** Opening Data block **

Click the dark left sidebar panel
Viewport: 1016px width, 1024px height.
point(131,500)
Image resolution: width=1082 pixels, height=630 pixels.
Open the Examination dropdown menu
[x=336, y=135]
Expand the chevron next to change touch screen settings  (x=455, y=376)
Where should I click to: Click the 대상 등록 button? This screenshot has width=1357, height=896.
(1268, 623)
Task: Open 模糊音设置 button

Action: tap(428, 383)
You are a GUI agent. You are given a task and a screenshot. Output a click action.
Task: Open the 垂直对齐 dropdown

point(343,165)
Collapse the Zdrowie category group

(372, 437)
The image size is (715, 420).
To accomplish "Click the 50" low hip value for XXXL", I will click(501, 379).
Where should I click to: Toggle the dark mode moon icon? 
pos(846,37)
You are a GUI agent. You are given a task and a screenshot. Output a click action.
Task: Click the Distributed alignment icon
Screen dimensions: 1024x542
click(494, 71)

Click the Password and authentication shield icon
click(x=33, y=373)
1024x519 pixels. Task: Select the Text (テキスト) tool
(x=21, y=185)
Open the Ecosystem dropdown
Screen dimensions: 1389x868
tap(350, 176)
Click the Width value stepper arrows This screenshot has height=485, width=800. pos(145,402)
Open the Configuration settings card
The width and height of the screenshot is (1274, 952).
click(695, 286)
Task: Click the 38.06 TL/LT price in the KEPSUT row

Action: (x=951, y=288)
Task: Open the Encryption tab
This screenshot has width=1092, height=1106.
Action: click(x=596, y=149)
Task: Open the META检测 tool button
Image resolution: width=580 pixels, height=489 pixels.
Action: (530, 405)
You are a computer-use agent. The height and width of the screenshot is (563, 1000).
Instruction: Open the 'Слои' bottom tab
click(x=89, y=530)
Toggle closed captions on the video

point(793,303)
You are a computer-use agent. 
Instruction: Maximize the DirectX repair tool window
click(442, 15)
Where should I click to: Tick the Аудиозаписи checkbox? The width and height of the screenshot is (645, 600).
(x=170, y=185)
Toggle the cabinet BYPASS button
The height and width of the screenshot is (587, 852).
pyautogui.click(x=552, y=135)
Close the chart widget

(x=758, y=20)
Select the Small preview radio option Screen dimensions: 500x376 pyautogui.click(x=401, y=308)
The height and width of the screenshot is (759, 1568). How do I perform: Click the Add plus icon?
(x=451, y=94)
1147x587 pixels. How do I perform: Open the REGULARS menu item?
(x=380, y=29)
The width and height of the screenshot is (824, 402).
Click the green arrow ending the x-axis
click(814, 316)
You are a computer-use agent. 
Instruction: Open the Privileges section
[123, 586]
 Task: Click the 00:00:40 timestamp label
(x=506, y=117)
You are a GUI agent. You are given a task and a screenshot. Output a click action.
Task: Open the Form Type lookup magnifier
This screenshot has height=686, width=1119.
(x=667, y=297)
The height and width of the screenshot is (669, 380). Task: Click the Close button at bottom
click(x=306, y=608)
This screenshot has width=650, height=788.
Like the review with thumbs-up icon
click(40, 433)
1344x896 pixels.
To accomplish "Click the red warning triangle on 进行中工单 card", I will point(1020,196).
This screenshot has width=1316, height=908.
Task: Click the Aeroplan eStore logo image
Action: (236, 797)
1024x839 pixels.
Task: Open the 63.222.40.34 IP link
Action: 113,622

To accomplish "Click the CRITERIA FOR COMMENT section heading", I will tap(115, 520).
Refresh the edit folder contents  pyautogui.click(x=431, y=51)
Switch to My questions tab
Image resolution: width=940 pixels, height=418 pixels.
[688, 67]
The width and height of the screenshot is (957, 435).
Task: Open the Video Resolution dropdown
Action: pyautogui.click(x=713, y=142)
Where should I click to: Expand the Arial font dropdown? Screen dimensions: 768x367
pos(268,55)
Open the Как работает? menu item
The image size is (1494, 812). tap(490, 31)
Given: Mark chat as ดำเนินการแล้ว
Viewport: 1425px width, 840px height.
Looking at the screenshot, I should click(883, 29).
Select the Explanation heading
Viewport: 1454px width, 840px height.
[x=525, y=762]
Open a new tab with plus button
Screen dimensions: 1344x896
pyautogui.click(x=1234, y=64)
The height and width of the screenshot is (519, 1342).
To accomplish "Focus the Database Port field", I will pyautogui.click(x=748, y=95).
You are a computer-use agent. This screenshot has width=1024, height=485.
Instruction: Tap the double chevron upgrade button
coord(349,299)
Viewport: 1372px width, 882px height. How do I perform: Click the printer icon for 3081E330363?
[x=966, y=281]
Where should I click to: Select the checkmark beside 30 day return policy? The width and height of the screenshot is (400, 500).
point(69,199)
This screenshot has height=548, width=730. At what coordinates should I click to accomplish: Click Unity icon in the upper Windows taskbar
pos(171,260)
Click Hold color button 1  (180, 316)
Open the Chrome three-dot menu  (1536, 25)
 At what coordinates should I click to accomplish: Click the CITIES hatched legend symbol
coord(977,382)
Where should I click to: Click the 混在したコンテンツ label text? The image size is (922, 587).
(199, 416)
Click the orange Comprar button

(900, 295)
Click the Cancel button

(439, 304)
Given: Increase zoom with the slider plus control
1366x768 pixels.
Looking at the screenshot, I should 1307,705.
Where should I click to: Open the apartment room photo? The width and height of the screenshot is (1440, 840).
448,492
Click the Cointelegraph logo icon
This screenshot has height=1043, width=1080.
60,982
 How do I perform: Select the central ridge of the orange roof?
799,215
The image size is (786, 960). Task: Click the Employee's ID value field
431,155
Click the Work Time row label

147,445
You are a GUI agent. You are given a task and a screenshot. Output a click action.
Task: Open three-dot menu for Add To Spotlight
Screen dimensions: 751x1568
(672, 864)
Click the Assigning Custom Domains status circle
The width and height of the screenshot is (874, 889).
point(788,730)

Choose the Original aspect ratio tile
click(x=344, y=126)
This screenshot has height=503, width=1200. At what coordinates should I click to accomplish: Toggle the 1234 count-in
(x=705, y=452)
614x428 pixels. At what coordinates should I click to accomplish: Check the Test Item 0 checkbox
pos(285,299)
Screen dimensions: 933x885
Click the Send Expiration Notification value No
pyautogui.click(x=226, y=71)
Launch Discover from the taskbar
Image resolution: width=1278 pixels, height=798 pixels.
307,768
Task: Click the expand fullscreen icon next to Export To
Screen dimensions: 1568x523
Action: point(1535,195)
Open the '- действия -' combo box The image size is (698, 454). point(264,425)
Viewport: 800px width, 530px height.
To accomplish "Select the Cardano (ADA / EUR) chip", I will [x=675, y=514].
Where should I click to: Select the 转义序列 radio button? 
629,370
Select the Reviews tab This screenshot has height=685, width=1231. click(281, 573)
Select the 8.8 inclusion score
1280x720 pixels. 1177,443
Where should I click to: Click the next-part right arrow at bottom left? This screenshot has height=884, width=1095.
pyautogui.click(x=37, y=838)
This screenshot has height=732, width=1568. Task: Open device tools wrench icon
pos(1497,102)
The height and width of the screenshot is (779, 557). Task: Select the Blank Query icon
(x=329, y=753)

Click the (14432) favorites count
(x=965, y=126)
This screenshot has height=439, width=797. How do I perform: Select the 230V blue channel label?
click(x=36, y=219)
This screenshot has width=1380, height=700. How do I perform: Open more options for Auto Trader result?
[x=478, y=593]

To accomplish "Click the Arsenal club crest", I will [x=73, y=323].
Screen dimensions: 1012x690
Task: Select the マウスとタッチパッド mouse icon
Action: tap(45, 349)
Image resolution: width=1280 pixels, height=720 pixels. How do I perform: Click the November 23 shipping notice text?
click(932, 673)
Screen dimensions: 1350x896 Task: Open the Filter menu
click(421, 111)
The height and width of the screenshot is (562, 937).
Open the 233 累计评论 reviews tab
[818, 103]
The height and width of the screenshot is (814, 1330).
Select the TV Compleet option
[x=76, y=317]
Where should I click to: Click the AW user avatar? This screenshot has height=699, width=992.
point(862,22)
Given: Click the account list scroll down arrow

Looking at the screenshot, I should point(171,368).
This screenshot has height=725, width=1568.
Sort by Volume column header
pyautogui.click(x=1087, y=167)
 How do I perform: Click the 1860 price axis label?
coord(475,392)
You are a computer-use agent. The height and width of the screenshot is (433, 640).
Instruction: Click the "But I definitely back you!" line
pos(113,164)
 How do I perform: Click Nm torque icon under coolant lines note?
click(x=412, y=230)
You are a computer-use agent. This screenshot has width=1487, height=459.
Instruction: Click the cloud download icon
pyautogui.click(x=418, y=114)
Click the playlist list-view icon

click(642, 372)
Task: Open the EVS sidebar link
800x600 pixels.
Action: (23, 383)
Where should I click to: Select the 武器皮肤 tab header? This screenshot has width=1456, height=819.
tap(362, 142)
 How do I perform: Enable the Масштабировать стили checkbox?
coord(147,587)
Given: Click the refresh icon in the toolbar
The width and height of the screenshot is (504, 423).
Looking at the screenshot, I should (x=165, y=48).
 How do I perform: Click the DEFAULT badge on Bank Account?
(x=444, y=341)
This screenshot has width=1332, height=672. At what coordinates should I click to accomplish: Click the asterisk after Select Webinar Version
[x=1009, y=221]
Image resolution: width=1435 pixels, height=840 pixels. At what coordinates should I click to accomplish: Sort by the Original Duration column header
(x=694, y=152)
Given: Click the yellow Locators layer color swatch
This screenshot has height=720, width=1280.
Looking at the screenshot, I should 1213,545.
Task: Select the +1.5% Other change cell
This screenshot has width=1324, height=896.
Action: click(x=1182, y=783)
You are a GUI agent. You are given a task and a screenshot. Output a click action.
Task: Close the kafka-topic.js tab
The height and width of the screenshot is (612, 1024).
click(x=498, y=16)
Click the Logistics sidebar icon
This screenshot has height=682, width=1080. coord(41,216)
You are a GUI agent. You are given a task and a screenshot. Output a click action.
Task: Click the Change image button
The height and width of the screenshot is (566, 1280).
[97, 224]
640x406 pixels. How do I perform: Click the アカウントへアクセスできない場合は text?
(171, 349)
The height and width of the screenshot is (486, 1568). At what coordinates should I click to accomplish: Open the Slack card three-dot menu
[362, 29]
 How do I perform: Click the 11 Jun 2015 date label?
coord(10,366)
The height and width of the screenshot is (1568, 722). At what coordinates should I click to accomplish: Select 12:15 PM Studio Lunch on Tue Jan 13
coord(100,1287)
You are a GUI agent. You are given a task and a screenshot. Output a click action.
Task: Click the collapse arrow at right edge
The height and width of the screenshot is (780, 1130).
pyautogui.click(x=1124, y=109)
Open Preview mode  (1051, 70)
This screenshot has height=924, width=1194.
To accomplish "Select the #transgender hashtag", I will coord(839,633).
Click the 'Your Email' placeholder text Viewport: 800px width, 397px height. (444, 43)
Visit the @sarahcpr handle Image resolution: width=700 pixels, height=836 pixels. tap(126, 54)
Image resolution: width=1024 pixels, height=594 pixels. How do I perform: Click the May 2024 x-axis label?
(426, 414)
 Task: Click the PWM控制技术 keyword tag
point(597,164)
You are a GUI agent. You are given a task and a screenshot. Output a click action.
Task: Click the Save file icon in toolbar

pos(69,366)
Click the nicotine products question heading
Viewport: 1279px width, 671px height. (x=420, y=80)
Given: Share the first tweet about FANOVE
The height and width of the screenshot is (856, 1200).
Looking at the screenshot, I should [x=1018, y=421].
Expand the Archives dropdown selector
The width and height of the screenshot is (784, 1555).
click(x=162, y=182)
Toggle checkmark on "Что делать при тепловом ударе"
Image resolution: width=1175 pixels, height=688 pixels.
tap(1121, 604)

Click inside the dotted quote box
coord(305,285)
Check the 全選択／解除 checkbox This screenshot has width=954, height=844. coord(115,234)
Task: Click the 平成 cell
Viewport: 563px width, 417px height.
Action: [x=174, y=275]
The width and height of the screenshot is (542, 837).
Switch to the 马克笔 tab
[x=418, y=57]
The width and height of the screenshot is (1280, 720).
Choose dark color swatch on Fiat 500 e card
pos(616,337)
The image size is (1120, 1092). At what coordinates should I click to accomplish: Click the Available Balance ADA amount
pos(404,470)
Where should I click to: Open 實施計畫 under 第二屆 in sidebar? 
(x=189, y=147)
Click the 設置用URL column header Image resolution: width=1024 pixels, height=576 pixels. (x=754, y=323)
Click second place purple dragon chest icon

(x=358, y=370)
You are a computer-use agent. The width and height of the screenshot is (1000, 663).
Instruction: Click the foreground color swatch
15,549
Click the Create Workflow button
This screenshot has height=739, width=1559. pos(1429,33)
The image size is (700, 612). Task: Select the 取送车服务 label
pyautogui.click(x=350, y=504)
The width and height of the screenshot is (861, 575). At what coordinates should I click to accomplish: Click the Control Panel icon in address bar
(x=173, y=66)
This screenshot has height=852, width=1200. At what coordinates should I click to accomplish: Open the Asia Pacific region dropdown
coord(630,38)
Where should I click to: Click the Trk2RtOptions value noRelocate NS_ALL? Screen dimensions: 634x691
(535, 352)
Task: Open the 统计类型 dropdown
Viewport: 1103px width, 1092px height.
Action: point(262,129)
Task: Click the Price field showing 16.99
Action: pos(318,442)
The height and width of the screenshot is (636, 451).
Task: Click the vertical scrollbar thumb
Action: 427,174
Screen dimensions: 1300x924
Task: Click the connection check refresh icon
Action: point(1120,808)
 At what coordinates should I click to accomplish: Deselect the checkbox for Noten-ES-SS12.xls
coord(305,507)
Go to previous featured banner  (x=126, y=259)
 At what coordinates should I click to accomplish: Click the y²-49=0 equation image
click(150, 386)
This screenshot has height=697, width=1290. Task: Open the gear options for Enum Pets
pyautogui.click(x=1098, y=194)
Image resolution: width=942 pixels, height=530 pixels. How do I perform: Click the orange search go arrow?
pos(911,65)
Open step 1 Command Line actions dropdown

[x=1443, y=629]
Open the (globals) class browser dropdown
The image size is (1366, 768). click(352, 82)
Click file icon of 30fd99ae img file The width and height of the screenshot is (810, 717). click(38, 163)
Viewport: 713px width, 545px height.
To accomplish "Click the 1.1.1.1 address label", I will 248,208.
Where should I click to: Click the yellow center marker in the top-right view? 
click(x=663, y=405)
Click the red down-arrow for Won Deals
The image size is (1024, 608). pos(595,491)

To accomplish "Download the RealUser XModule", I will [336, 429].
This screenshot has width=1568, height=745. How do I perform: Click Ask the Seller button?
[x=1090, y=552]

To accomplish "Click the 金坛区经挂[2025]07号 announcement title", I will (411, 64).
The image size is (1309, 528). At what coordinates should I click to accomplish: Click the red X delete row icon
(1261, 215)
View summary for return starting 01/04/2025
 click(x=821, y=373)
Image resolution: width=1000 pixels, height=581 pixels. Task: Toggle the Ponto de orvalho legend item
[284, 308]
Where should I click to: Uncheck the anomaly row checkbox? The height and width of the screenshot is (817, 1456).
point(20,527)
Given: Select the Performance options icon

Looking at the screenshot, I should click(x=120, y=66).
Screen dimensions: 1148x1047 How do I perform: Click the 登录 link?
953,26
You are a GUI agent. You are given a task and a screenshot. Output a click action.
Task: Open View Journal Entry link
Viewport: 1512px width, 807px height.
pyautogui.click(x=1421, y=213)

** Closing Data block **

Instructions for the task >> Gather from the data above every line with the string "settings".

Written answer >>
Expand the chevron next to change touch screen settings  (x=455, y=376)
Open the Configuration settings card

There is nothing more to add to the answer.